Collected data
╔══

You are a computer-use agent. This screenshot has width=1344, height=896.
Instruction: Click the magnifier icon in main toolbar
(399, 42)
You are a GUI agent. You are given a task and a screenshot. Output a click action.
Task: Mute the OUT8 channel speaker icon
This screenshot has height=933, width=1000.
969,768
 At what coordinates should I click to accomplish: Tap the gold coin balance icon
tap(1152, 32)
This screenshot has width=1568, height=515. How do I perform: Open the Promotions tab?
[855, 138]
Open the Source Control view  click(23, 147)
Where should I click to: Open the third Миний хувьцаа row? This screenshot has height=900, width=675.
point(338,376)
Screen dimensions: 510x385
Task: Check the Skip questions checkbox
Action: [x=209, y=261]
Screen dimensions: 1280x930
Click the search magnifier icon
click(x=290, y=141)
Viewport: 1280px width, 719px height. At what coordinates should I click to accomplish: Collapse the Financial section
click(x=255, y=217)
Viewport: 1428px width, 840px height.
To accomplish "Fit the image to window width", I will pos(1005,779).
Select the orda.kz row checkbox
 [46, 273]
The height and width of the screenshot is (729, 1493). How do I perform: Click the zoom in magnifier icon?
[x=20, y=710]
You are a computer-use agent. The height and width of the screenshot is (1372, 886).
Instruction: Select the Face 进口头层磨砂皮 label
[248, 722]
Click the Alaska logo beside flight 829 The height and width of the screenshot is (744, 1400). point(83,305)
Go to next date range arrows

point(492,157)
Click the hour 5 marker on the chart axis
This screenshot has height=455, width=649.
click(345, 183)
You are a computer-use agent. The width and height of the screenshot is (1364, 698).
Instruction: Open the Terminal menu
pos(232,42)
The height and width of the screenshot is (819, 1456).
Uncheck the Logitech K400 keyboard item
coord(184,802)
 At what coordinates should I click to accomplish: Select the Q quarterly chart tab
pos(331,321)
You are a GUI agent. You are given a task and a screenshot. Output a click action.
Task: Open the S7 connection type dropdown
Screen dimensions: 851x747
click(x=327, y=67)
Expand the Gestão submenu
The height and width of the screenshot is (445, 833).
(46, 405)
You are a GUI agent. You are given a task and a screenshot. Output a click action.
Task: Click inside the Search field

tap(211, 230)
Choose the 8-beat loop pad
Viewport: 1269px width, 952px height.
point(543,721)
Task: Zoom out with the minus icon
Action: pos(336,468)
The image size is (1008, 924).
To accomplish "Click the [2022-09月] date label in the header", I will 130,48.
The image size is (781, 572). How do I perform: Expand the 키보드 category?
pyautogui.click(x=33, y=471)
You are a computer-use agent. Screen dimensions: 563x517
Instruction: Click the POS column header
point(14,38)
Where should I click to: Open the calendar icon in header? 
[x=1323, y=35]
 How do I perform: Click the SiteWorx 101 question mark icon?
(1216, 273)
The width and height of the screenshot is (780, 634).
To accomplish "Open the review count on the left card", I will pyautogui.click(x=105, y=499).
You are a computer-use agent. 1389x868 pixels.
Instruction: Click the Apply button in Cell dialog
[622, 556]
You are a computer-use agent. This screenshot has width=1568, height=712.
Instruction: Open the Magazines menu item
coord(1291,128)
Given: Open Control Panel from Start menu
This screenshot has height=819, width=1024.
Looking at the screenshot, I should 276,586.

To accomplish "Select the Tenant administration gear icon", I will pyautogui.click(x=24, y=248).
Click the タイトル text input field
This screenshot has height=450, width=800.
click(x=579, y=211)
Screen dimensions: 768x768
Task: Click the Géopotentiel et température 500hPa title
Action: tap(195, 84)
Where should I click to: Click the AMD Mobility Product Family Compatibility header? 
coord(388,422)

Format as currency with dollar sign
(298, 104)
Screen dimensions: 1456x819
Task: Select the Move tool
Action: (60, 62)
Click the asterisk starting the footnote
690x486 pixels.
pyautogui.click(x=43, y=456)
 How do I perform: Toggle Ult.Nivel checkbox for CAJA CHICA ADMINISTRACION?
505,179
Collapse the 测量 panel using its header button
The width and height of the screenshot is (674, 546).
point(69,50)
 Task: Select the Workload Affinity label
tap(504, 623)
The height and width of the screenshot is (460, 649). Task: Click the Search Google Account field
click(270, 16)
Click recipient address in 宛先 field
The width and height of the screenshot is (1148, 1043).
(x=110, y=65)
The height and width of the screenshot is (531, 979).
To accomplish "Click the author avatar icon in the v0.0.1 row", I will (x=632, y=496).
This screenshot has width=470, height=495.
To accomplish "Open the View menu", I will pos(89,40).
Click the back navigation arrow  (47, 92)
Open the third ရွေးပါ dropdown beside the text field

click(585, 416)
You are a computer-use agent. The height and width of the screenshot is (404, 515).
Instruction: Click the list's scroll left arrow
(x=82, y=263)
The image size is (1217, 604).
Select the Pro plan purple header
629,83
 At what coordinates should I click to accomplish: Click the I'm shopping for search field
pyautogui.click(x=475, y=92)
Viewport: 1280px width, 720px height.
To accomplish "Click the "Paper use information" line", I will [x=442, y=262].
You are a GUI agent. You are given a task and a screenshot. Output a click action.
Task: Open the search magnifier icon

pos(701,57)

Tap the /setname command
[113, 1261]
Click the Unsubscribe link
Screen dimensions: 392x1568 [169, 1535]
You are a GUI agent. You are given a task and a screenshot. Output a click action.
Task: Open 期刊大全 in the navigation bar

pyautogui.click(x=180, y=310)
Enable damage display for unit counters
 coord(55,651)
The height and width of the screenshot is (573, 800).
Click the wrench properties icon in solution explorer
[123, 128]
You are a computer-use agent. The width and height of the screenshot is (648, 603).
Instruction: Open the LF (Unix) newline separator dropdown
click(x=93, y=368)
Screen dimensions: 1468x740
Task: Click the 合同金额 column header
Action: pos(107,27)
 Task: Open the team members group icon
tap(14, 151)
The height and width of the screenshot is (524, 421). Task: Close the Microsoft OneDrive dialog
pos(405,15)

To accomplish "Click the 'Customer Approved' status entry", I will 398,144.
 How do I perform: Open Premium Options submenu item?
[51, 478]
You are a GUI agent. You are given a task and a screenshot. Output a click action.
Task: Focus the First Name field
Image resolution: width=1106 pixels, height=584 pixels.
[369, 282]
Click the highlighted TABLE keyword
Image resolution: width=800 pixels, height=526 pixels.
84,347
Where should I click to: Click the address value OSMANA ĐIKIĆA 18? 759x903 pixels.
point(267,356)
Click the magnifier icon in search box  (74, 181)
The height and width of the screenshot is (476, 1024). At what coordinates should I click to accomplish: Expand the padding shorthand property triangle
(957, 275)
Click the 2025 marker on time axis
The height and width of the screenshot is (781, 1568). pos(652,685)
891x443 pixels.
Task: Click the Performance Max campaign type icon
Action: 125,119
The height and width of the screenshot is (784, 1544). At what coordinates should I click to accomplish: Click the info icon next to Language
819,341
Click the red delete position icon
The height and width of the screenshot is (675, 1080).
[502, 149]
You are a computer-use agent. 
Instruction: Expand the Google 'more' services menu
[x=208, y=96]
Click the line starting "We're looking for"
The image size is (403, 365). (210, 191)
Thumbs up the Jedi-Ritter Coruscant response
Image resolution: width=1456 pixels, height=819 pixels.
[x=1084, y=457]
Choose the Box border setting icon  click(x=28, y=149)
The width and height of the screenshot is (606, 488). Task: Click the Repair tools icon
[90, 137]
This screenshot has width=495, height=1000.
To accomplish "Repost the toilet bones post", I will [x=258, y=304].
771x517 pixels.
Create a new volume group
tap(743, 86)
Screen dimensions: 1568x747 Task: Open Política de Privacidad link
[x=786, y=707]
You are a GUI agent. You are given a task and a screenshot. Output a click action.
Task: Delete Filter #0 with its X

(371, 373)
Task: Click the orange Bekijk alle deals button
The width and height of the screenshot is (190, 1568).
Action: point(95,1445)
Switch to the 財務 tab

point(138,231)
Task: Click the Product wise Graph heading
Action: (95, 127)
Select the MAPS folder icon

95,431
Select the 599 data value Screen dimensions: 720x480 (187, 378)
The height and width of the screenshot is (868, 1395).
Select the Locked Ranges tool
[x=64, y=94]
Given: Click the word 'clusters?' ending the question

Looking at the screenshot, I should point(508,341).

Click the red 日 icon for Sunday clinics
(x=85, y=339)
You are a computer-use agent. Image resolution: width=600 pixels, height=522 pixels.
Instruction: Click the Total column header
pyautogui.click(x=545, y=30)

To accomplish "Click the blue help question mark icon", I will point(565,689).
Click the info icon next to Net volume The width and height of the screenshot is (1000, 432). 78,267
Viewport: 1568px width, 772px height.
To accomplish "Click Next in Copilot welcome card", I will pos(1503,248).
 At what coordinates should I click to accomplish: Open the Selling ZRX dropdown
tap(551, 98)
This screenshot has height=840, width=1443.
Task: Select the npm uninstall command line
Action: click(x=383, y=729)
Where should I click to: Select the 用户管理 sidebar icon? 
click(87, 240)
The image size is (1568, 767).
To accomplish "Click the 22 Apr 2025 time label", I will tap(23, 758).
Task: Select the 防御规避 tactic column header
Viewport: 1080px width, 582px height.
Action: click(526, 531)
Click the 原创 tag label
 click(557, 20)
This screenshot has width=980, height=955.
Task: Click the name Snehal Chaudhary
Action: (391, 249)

╚══

Task requirements ->
A bare number is the whole answer: how many lines in the entries contain "card"?

Problem solution ->
2